TO DO =>
Starting at the line below holding "You are a GUI" and stopping at the line holding "Task: Mention a user with @ icon", print every line exactly, both ends included, and leave the rest out.

PROVIDED ENTRIES =>
----

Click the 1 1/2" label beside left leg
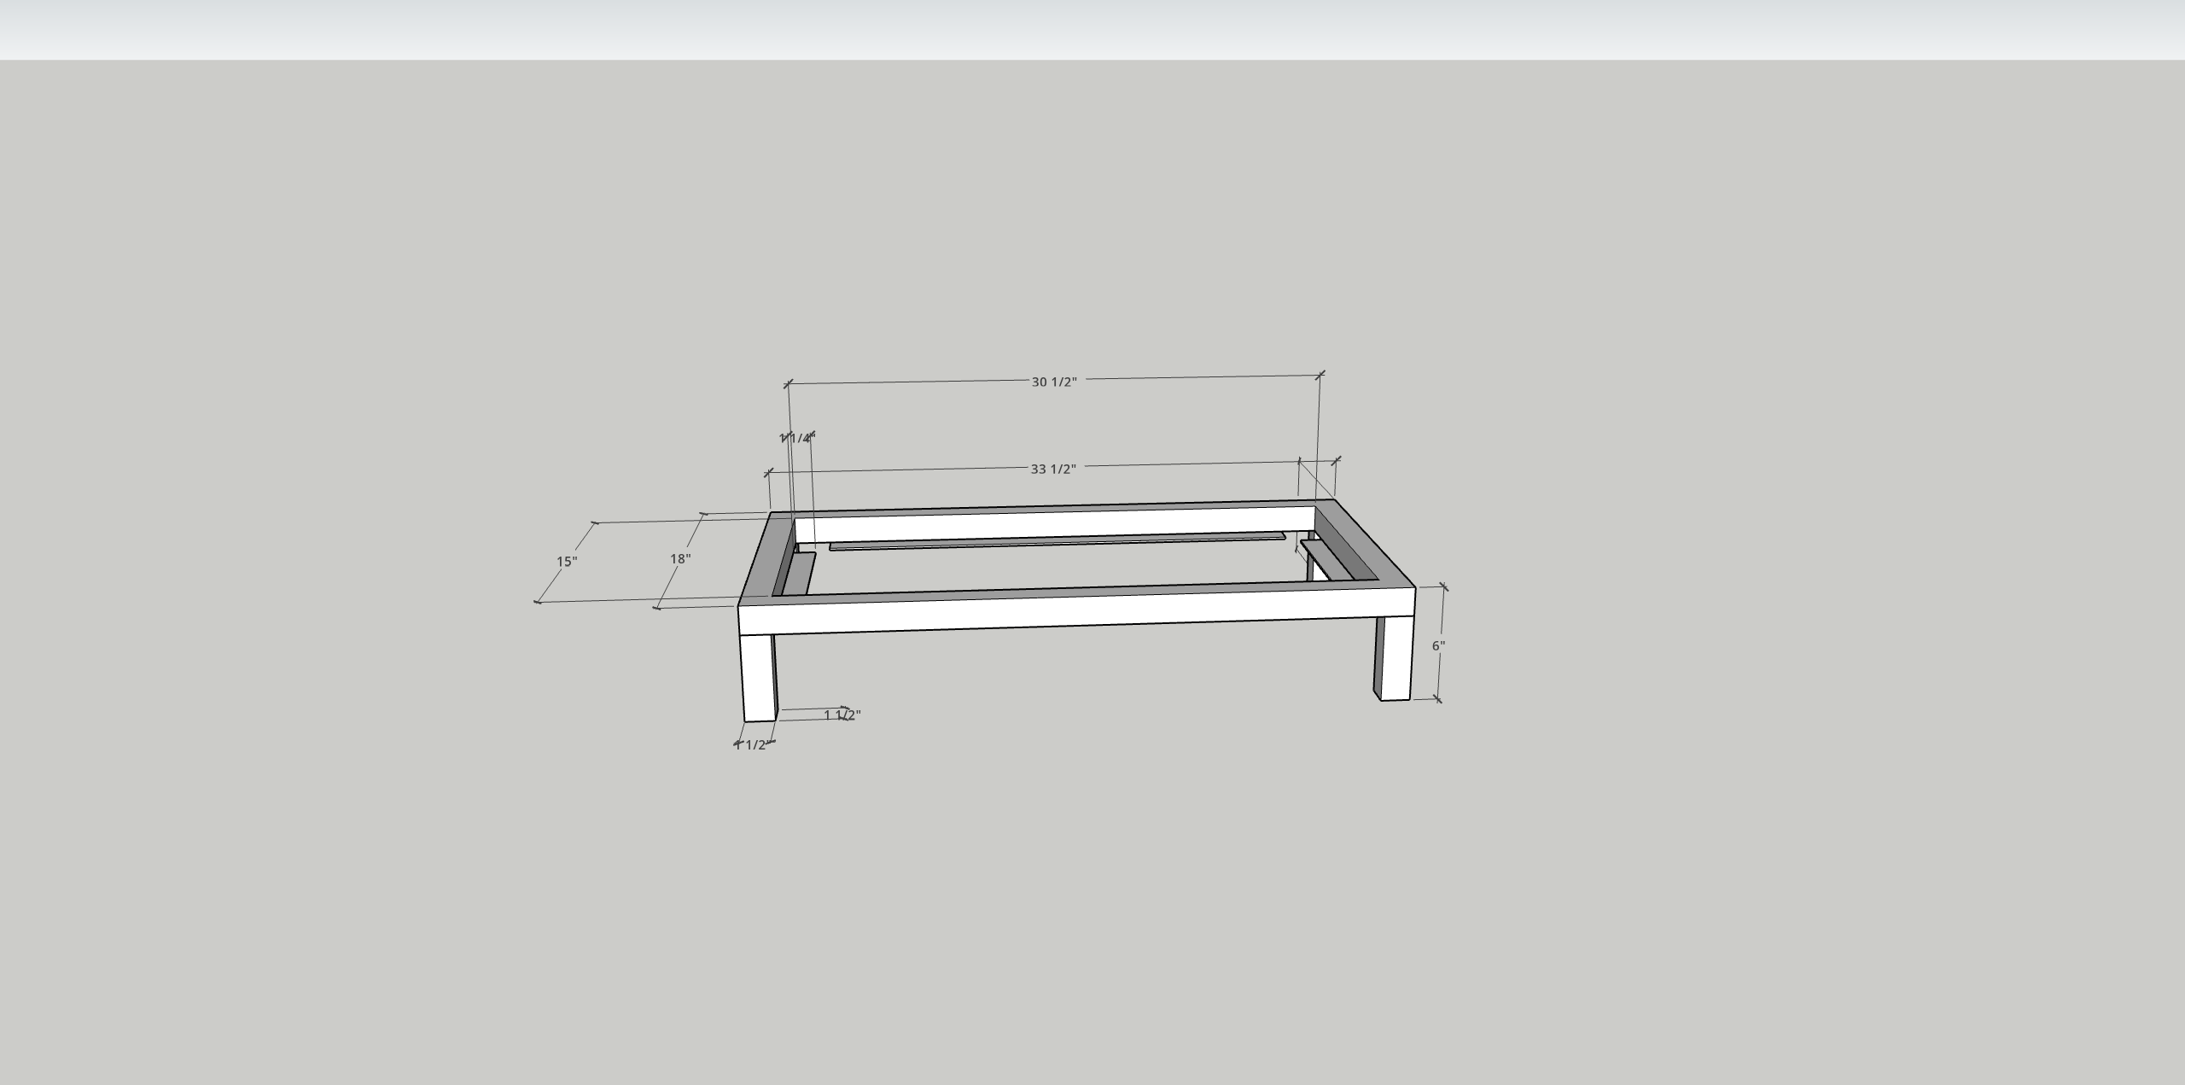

----

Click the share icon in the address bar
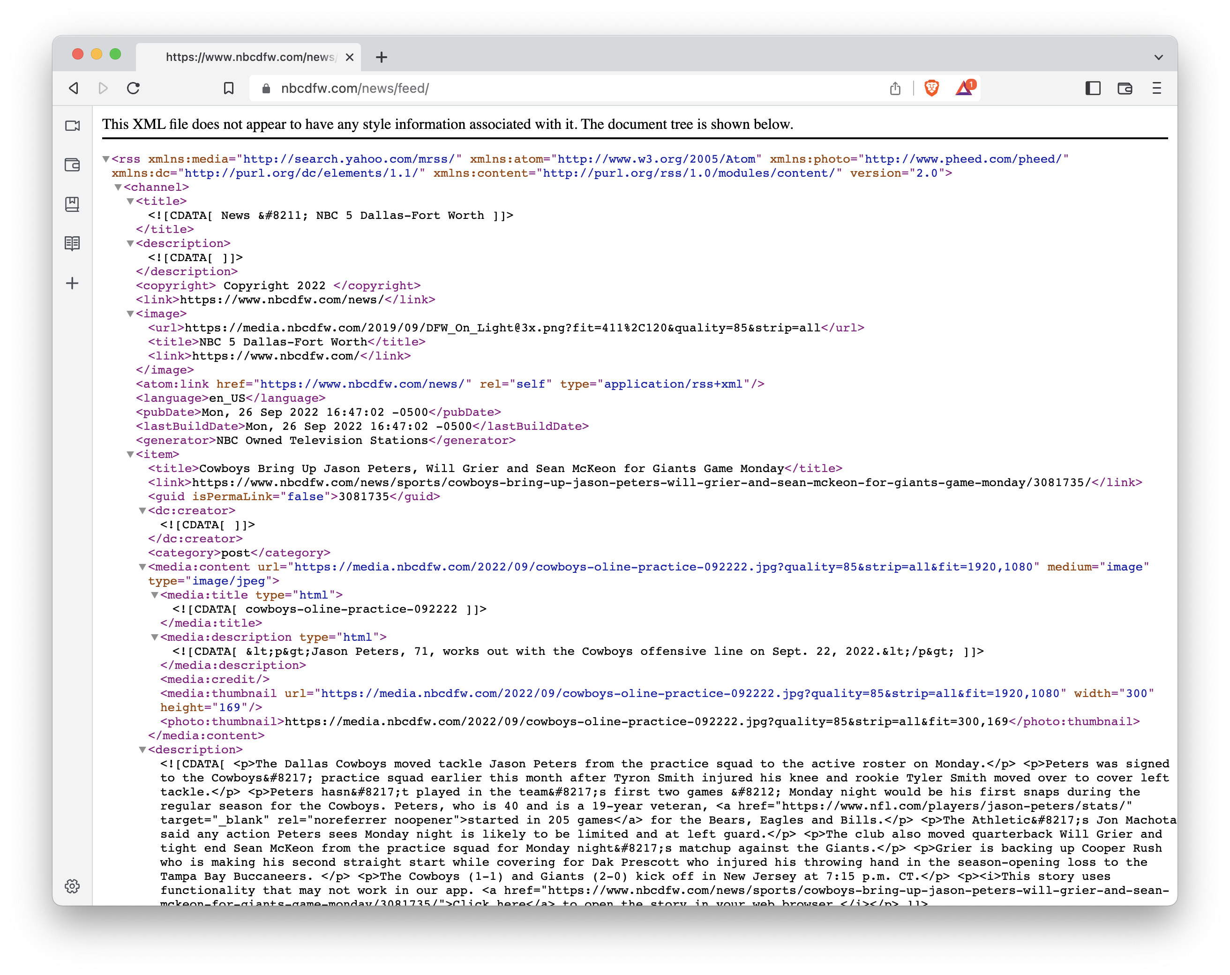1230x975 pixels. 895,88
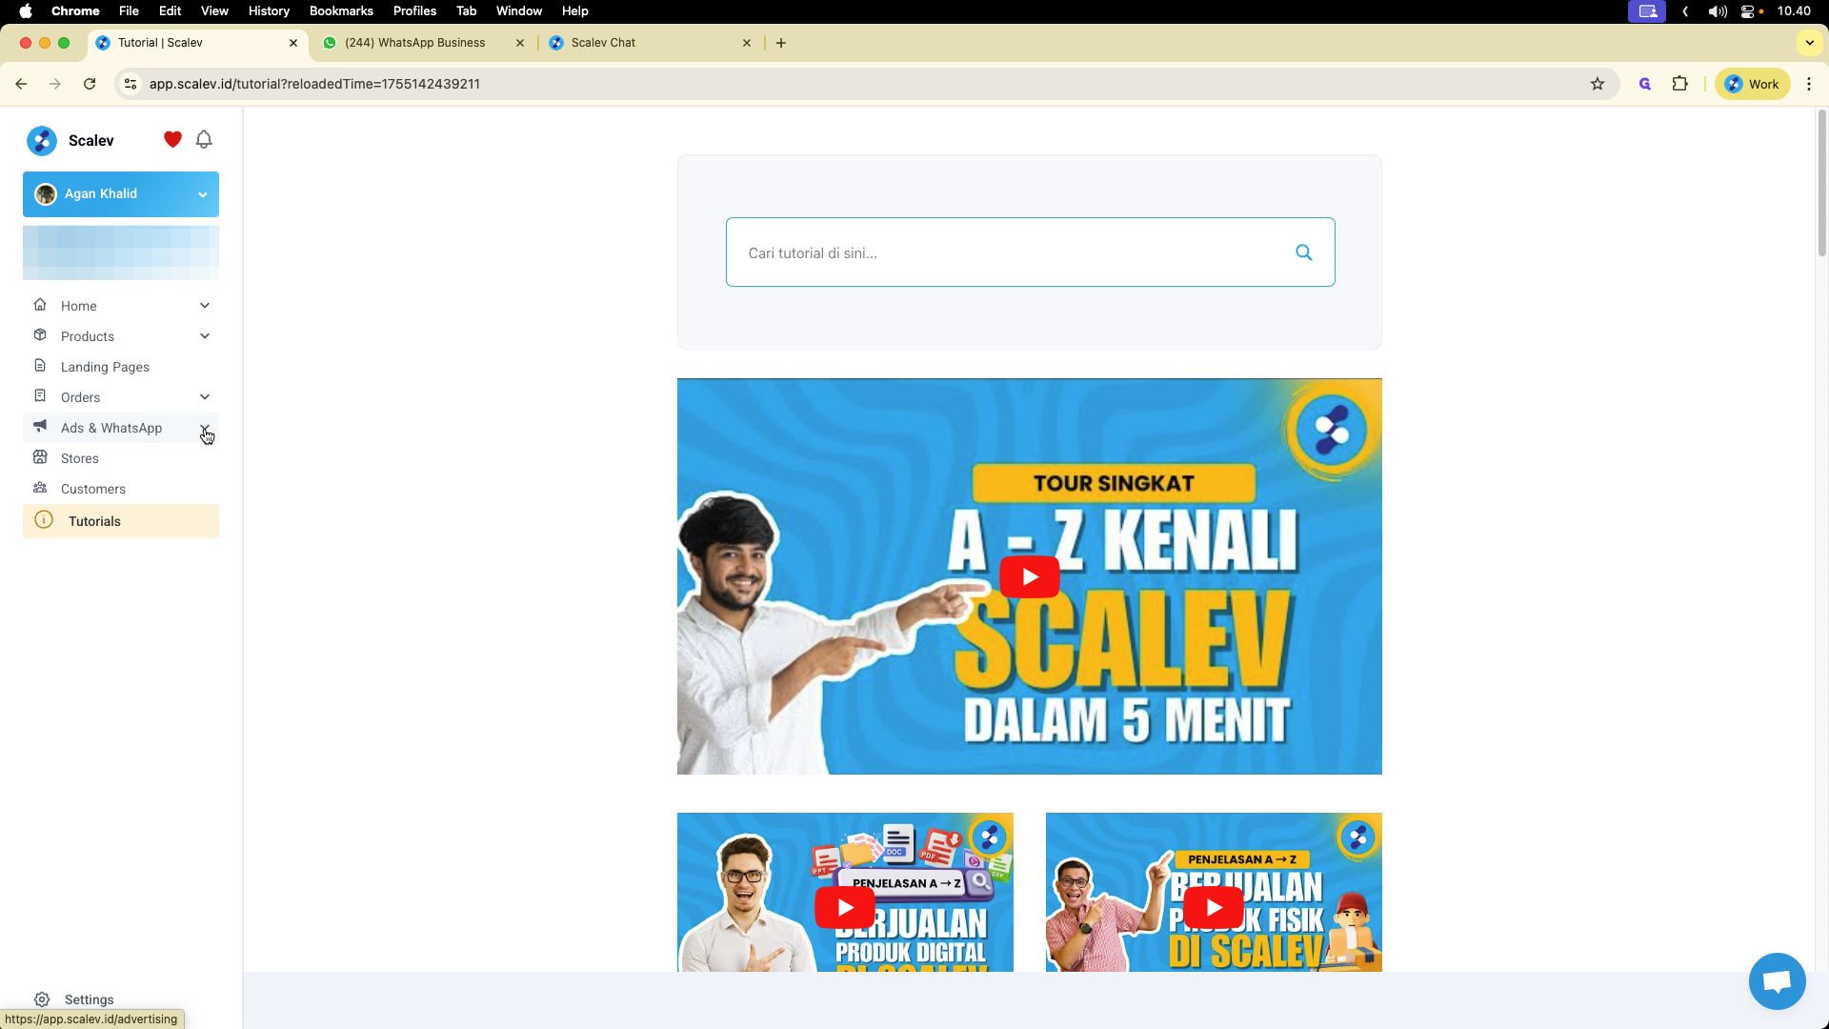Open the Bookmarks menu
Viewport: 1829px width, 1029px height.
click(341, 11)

----

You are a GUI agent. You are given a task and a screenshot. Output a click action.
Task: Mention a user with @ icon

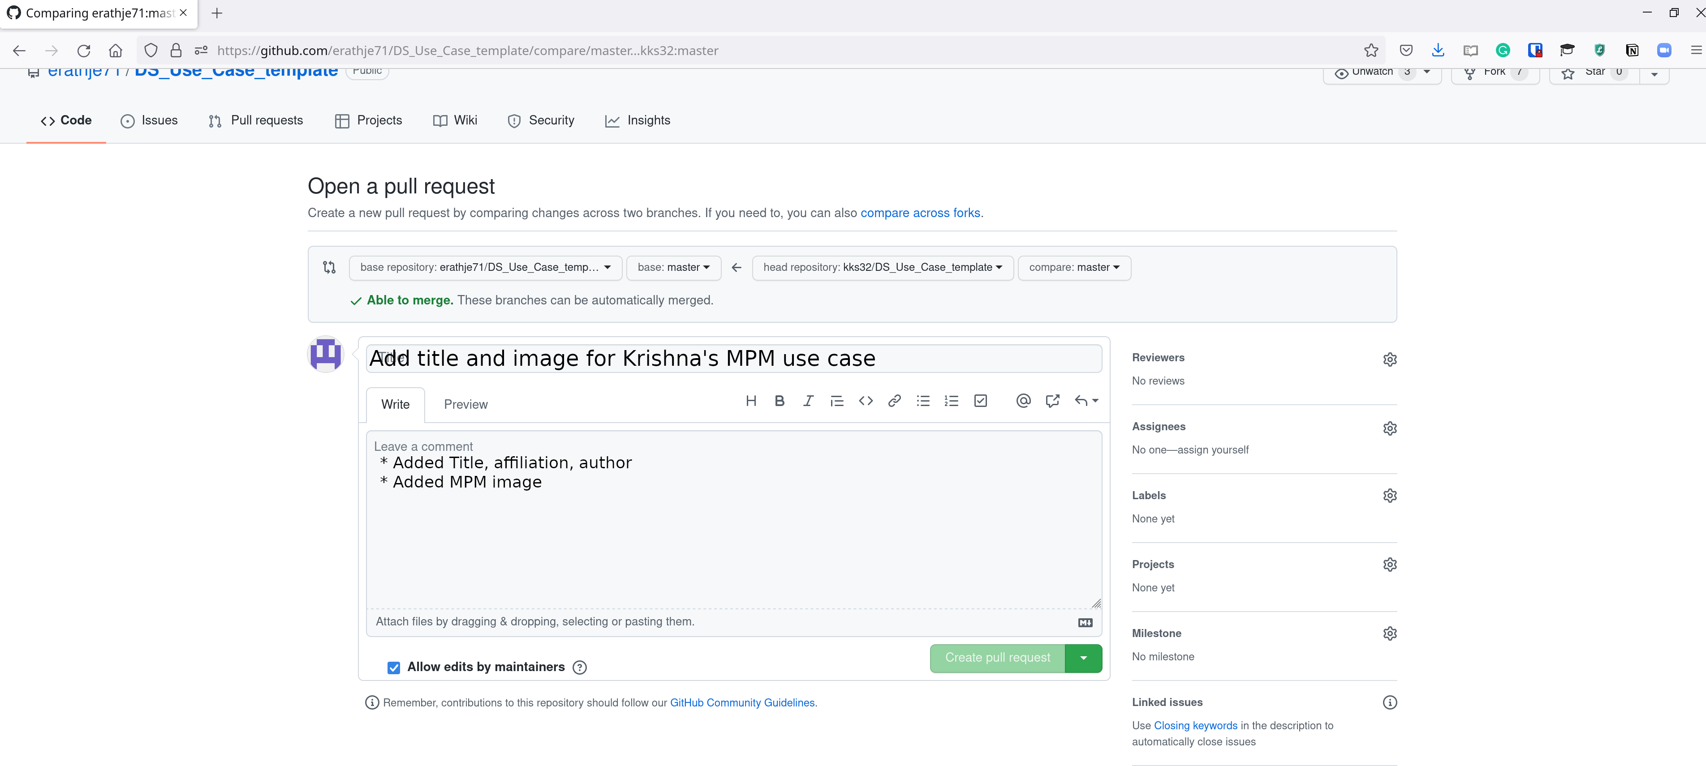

----

SOLUTION TO THIS TASK =>
You are a GUI agent. You are given a task and a screenshot. Output a click action.
Task: Mention a user with @ icon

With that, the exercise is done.